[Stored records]
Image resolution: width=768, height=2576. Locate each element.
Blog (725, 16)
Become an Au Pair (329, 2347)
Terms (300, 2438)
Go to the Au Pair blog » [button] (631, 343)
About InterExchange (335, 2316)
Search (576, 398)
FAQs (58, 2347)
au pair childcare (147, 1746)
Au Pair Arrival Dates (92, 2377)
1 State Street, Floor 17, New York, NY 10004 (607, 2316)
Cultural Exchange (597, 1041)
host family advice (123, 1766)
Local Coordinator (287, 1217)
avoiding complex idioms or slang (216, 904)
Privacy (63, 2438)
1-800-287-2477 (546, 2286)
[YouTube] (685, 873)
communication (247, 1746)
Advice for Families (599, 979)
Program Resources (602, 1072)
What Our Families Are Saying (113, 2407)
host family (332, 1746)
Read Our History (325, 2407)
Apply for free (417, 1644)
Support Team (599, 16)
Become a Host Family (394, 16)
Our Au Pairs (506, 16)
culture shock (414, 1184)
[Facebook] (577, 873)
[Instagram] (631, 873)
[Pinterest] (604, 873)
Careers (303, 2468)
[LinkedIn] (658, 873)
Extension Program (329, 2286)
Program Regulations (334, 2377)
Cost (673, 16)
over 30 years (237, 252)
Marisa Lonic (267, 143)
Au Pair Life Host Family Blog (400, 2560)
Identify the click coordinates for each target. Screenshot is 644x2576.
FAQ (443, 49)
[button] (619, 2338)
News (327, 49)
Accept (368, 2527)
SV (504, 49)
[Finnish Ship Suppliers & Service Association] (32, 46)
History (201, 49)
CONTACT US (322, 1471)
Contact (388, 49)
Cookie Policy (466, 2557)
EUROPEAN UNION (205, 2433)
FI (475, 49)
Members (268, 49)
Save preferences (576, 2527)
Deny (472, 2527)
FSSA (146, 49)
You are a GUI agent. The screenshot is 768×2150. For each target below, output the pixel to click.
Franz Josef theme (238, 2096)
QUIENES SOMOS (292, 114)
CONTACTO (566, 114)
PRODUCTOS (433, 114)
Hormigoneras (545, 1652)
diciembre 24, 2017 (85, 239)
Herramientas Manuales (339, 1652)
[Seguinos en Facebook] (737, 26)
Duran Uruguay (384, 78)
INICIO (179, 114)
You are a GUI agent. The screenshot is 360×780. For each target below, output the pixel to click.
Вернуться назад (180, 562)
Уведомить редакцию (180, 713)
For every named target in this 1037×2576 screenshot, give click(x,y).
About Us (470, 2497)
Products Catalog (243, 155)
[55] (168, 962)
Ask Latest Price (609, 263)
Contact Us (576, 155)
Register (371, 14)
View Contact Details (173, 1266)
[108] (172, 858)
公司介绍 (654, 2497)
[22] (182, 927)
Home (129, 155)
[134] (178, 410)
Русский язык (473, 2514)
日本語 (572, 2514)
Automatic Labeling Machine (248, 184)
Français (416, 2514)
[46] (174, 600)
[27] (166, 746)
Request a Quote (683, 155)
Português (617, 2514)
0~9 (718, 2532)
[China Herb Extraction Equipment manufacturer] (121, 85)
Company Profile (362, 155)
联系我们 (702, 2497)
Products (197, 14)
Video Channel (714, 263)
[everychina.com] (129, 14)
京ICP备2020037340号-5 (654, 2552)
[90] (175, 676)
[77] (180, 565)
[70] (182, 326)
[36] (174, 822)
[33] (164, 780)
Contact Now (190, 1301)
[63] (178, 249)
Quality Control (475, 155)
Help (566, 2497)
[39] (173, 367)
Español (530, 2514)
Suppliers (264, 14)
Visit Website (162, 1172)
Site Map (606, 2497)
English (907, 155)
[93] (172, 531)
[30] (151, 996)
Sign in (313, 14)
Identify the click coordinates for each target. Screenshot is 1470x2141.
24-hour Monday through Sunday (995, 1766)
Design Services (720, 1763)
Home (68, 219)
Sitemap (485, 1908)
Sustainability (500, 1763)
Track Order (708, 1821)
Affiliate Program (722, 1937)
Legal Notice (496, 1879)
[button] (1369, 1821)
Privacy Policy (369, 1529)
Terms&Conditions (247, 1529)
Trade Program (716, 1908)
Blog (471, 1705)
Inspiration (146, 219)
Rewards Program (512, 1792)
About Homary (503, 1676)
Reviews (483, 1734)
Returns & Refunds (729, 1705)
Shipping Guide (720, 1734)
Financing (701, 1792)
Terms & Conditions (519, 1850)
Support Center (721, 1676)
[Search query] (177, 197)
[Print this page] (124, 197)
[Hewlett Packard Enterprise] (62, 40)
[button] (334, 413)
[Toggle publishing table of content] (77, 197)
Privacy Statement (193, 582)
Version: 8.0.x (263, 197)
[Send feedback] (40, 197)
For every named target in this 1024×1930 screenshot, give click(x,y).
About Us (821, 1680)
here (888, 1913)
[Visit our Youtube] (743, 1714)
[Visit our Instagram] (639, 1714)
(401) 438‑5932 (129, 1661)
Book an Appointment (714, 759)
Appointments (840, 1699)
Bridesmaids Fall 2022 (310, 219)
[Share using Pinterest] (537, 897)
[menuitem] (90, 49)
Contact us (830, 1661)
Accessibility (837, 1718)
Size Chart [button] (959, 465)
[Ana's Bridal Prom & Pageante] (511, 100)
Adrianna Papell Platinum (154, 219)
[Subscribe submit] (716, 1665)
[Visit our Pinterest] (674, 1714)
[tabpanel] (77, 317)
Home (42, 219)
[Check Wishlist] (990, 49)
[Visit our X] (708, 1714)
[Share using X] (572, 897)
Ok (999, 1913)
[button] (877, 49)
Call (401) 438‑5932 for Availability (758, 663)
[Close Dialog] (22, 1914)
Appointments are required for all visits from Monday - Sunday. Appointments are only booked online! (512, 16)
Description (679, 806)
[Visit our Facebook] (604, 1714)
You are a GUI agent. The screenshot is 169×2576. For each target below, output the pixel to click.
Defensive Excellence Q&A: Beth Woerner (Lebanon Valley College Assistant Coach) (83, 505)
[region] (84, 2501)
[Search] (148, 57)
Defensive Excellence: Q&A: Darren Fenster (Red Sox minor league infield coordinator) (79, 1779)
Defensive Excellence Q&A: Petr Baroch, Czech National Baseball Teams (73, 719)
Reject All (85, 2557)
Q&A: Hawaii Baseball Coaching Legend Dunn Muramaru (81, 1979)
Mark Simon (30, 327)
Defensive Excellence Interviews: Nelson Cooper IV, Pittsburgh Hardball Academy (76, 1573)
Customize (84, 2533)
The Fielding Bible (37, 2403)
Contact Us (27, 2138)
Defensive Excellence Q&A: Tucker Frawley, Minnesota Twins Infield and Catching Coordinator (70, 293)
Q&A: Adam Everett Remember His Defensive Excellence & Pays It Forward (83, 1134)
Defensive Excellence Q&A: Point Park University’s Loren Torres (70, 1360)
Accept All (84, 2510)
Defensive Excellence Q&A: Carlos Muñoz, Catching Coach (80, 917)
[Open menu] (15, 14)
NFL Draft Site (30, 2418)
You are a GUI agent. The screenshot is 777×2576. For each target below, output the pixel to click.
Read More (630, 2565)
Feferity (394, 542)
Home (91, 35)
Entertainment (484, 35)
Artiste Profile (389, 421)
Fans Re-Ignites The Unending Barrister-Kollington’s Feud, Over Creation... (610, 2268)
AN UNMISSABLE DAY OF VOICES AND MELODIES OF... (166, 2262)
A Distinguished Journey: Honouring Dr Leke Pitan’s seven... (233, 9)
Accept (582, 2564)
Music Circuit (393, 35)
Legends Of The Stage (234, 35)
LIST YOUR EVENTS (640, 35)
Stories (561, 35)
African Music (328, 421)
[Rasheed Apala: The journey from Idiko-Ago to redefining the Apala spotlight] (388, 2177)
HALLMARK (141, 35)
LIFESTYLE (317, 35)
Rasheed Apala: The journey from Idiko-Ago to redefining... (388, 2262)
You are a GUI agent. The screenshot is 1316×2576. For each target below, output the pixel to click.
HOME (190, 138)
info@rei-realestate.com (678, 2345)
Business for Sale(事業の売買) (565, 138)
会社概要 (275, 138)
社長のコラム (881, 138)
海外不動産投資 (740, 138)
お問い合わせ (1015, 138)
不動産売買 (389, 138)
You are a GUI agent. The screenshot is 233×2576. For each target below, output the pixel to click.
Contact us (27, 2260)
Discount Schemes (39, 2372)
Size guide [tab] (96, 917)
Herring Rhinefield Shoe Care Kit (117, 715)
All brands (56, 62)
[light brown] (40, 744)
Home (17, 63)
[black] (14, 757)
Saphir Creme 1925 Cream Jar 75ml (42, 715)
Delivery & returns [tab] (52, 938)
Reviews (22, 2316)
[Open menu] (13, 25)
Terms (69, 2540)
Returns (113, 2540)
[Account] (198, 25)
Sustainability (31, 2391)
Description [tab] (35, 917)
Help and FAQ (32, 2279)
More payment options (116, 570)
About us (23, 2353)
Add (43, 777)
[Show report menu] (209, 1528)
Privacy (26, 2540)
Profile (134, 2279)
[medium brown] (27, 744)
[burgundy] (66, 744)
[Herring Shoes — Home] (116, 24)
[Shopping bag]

» **Description of the task**:
Look through the entries above and copy each line that has "Families" in it.

» **Solution to this task**:
Advice for Families (599, 979)
What Our Families Are Saying (113, 2407)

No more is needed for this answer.